Philip has often said to me: ‘I don’t agree with the way you play this piece, but it’s compelling, so I don’t want you to change it…’
– Víkingur Ólafsson, Breaking Glass: The Musical Journey of Víkingur Ólafsson
Philip Glass’ twenty Études for solo piano, written between 1992 and 2012, continue in the footsteps of composers such as Chopin, Liszt, Debussy, Rachmaninov, and Ligeti. On one level these Études (or “studies”) function as technical and compositional exercises. Glass has said that he wrote the first ten to improve his skills as a pianist. While focusing on technique, Glass seems to have opened the door to some incredible music.
That is what we hear in this powerful and haunting performance by Icelandic pianist, Víkingur Ólafsson. (Recently, we explored an excerpt from Ólafsson’s newly-released Bach album). As with other minimalist works by Glass, Étude No. 2 develops gradually but unrelentingly from a single opening pattern.

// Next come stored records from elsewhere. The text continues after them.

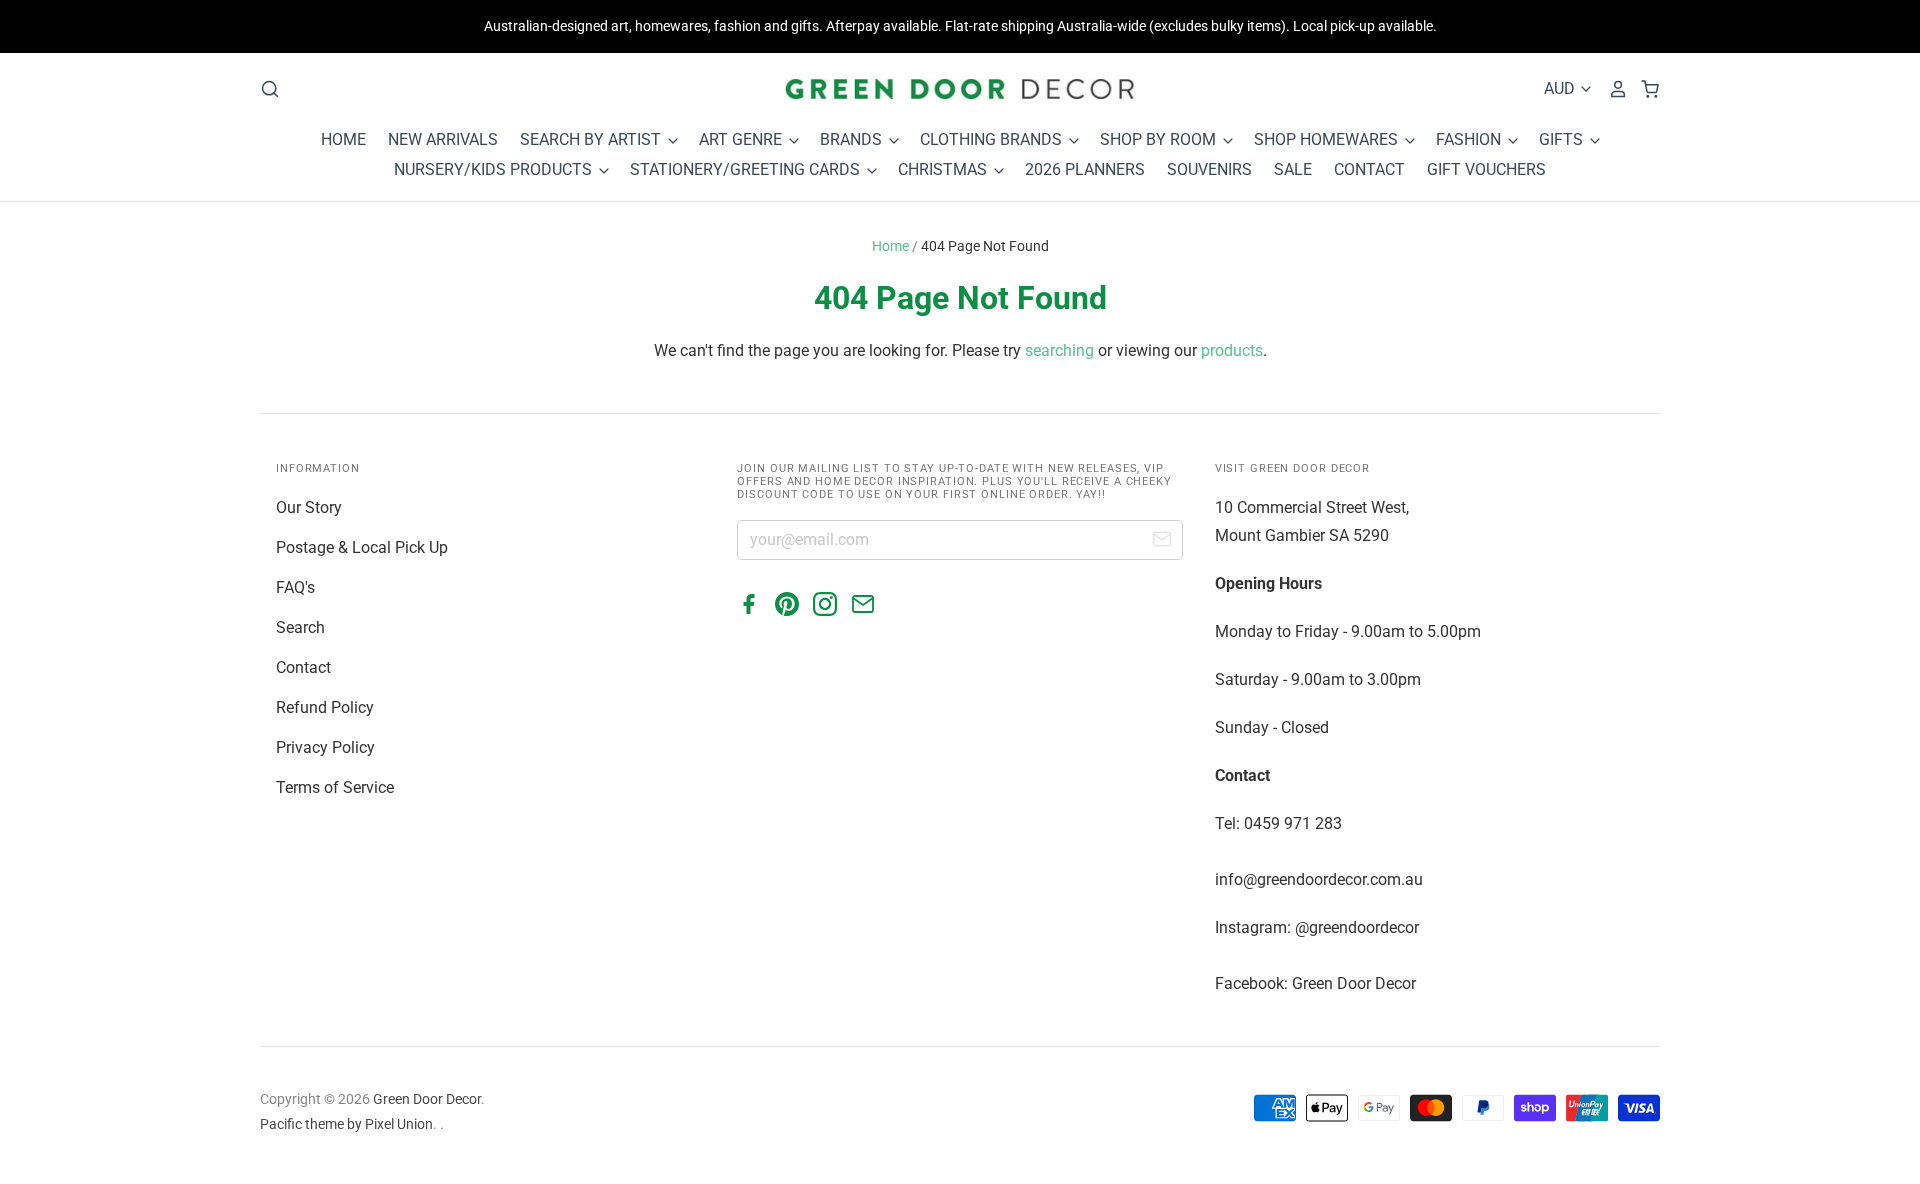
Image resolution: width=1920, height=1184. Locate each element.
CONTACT (1369, 169)
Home (890, 246)
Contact (303, 667)
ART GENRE (742, 139)
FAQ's (295, 587)
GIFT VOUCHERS (1486, 169)
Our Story (309, 507)
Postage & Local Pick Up (362, 547)
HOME (343, 139)
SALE (1293, 169)
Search (300, 627)
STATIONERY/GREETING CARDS (747, 169)
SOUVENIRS (1209, 169)
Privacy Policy (325, 747)
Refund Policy (325, 707)
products (1232, 350)
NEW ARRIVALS (443, 139)
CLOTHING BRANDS (993, 139)
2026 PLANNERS (1085, 169)
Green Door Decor (427, 1099)
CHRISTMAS (944, 169)
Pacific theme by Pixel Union (346, 1124)
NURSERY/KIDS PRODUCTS (495, 169)
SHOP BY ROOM (1160, 139)
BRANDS (853, 139)
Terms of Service (335, 787)
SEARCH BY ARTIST (592, 139)
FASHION (1470, 139)
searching (1059, 350)
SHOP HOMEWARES (1328, 139)
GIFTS (1563, 139)
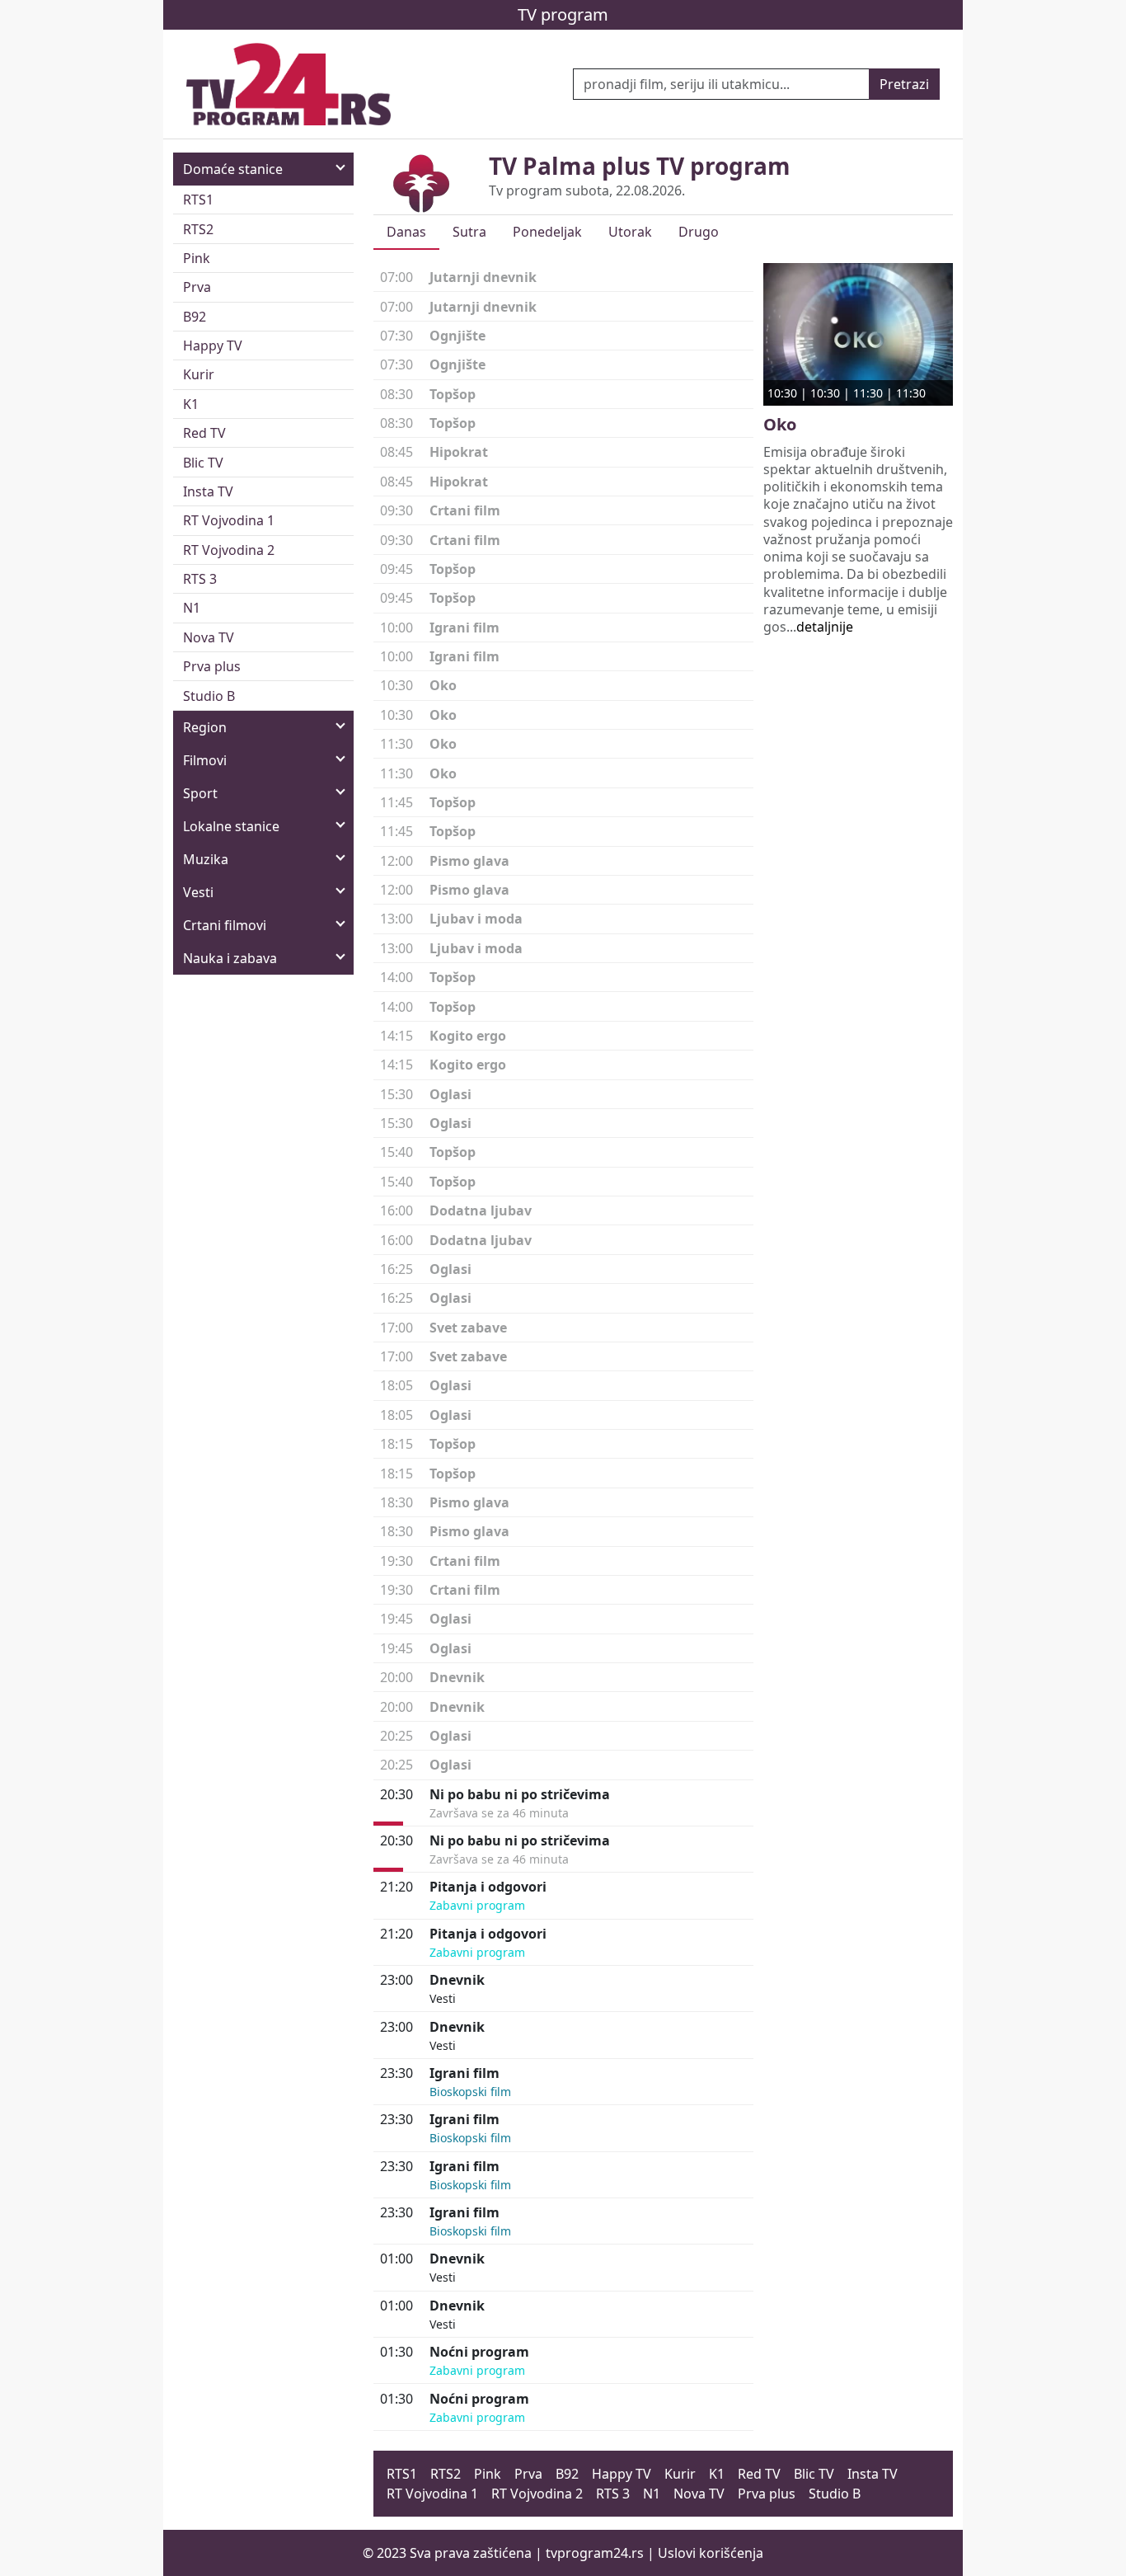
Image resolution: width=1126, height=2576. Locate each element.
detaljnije (824, 627)
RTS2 (198, 229)
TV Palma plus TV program (640, 165)
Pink (196, 258)
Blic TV (203, 463)
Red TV (204, 433)
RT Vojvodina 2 (228, 550)
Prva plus (212, 666)
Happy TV (212, 345)
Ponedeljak (547, 232)
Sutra (469, 232)
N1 (191, 608)
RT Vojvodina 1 (228, 520)
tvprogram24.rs (595, 2553)
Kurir (198, 374)
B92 (194, 317)
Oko (779, 424)
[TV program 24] (288, 84)
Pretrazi (904, 84)
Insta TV (208, 491)
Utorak (630, 232)
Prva (197, 287)
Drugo (698, 232)
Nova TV (208, 637)
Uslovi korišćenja (710, 2553)
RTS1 (198, 199)
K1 (191, 404)
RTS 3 (200, 579)
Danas (406, 232)
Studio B (209, 696)
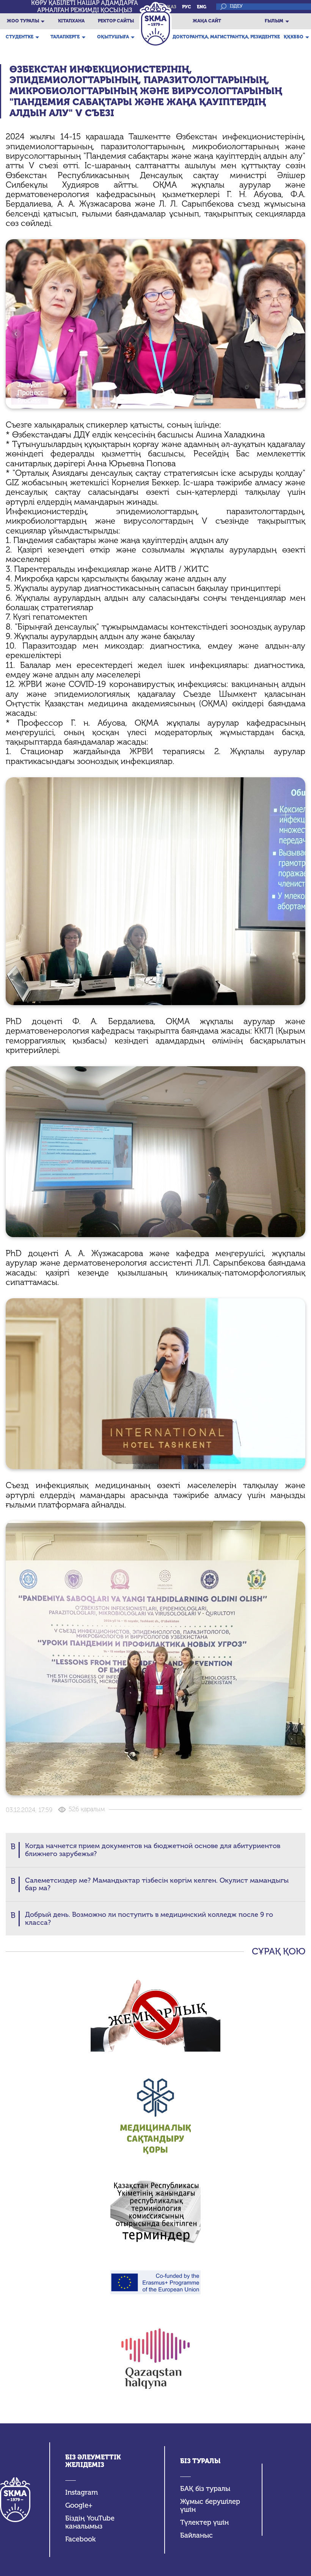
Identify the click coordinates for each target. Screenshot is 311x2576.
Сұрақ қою (278, 1951)
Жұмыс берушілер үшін (210, 2506)
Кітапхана (71, 21)
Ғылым (274, 21)
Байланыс (196, 2536)
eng (201, 6)
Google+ (79, 2506)
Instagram (81, 2493)
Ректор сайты (116, 21)
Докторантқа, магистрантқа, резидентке (226, 36)
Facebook (80, 2539)
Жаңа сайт (207, 21)
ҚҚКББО (293, 36)
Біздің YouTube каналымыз (90, 2522)
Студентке (19, 36)
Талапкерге (65, 36)
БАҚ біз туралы (205, 2489)
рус (186, 6)
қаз (171, 6)
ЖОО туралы (23, 21)
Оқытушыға (113, 36)
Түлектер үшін (204, 2523)
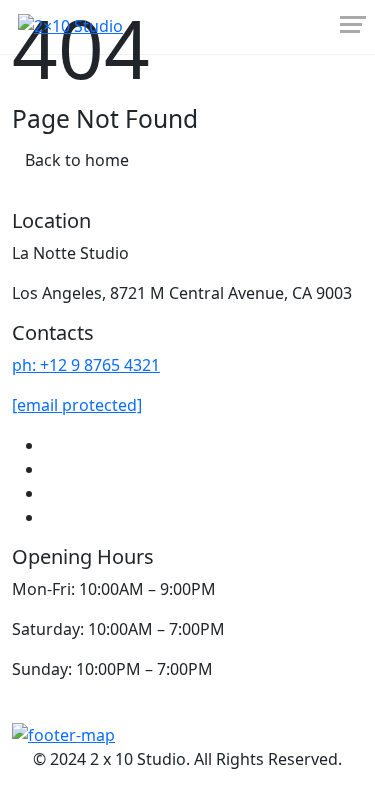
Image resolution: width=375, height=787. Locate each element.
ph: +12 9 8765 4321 (86, 365)
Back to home (77, 160)
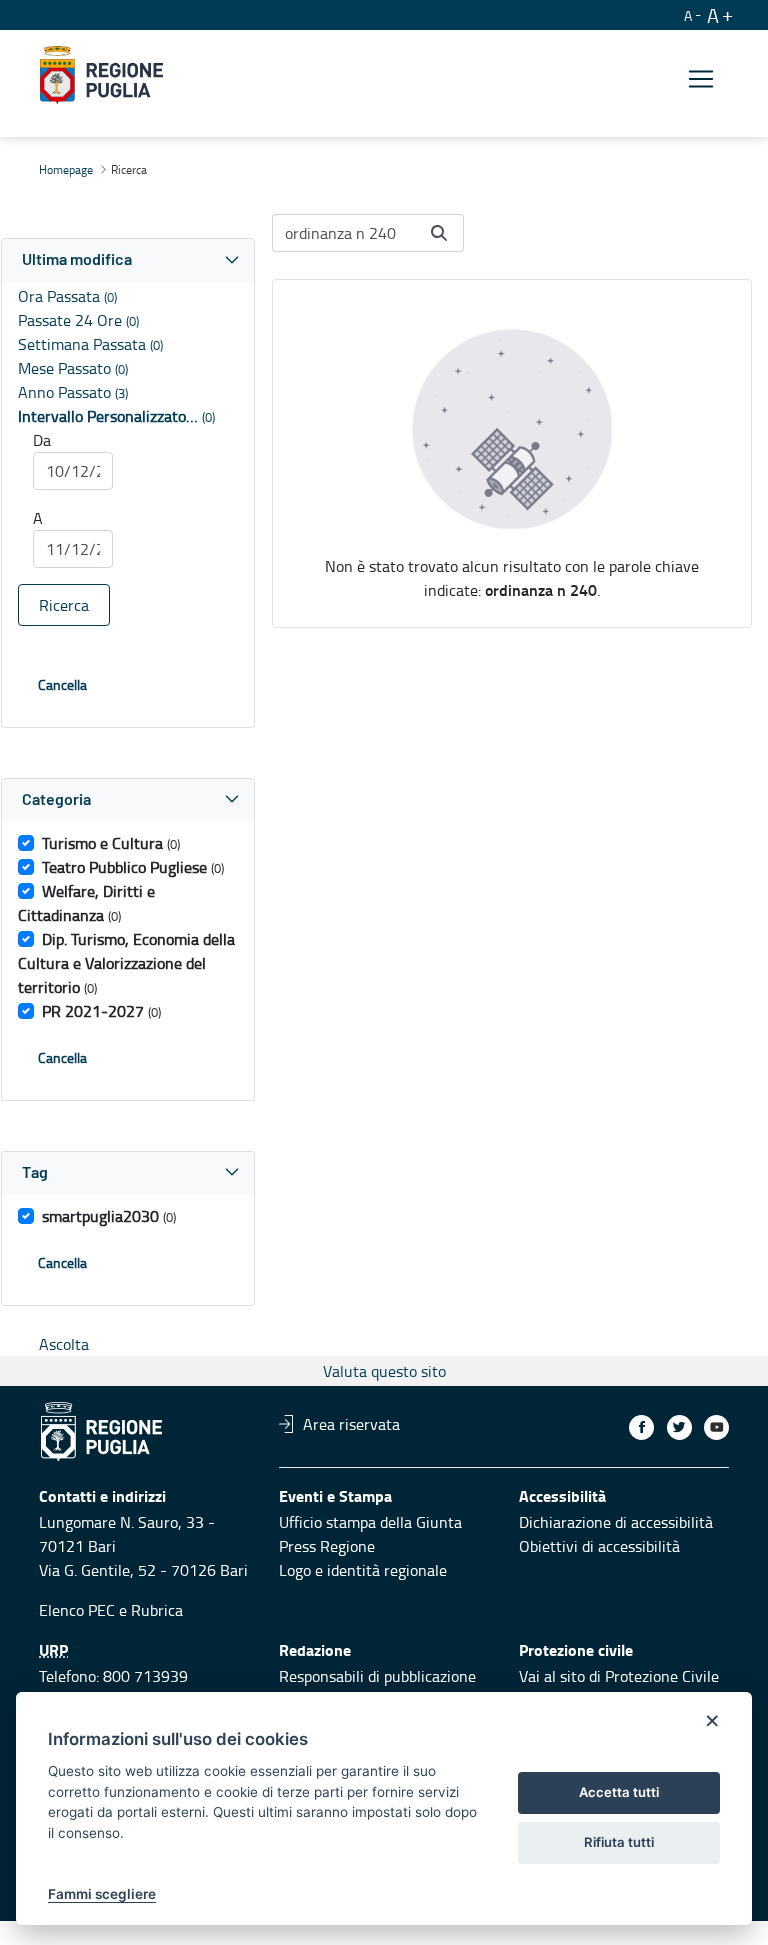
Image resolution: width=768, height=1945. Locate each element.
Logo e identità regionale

New voices sprout like branches on a tree, changing our perception of the original “seed.” Weaving its way around the other voices, the bass line takes us in some delightfully unexpected harmonic directions. Glass’ eternal, repeating patterns give us the sense that we’re turning up the volume on something that has always been there. Listening to Étude No. 2, we find ourselves suspended in an endless, time-altering, sequential loop of tension and resolution.